### WRITTEN EXERCISE 1
Answer these questions from the forum thread below, one line each, marked (a), (b), (c):
(a) How much money did James have espanolita put in her bank account, and for what?
(b) In what line of work does Dave O say he works?
(c) What did AbingtonLad find at his mate's garage?
### WRITTEN EXERCISE 2
For each statement, say yes or no based on the forum thread below, and quote the words that decide it:
(a) James realized his wallet was gone within about five minutes.
(b) The woman pointed out in the first post was carrying Tesco bags.
(c) jasonm says the post he quotes from Dave O made him laugh out loud.

### SUPPLIED PASSAGE
With all the conviction I could muster, I shouted "Not her, that one over there", enthusiastically pointing to a woman well into her 80's, shuffling past laden down with two Lidl carrier bags.

Not my proudest moment.


----------



## James (Jul 17, 2006)

I have done the bank note thing only maybe 40 or 50 bucks though. Speaking of banks last September I made espanolita put 500 bucks in her bank account to cover her rent, was dramatic event for her, then left my wallet at the bank and someone grabbed it at the bank machine all my ID etc. Bank machines are evil then we agree on this. I still don't know how I left my wallet there realized like in 5 minutes went back was long gone.


----------



## jasonm (Nov 22, 2003)

Hmmmmm Bond, there is a tricky one....

Being the good Communist you gave it back of course, it would be the teller who got into trouble after all , not the decadent capitalist junta of the banks ruling elite......


----------



## jasonm (Nov 22, 2003)

Dave O said:


> The other day, I glanced out of my office window and saw a fabolous pair of breasts. Working in the motor trade, I commented on this fact to two of my workmates, I forget the exact words I used but it was along the lines of, "good golly chaps, what a fine pair of boobies", (alright, it was actually "f*ck me, look at the t*ts on that c*nt", shaming but like I said, it's the motor trade).
> 
> Anyway, as I was saying this, my eyes carried on up and I realise to my horror, it's one of the lad's sister.* Worse than that, she has a face like a simple horse.* By this time, both lads have shot up to look, and in my desperation, I looked around for anything to get me out of the sh*t.
> 
> ...


Npt many posts make me laugh out loud anymore... That one did... :rofl: :notworthy:


----------



## AbingtonLad (Sep 8, 2008)

I went to my mate's garage and there was a fabulous shiny new motorbike, complete with proud rider sitting astride. I had a good look round it, passing on all the usual compliments about engineering, colour, apparent speediness and so on...

### DATA
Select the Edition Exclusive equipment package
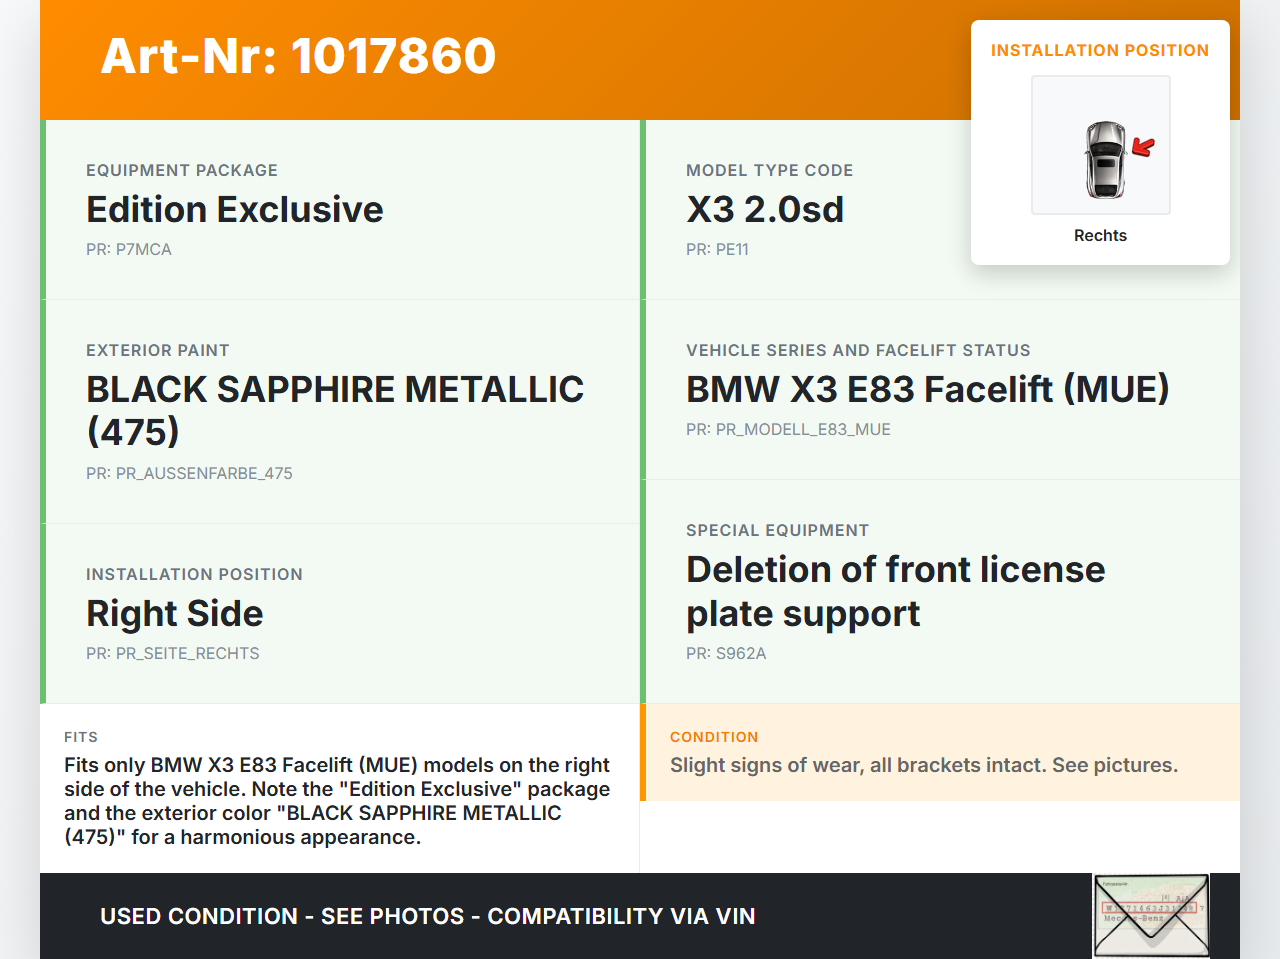This screenshot has width=1280, height=959. click(234, 210)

### RESULT 1
(a) 500 bucks, to cover her rent.
(b) The motor trade.
(c) A fabulous shiny new motorbike with its proud rider sitting astride it.

### RESULT 2
(a) Yes: "realized like in 5 minutes went back was long gone."
(b) No: "shuffling past laden down with two Lidl carrier bags."
(c) Yes: "Npt many posts make me laugh out loud anymore... That one did..."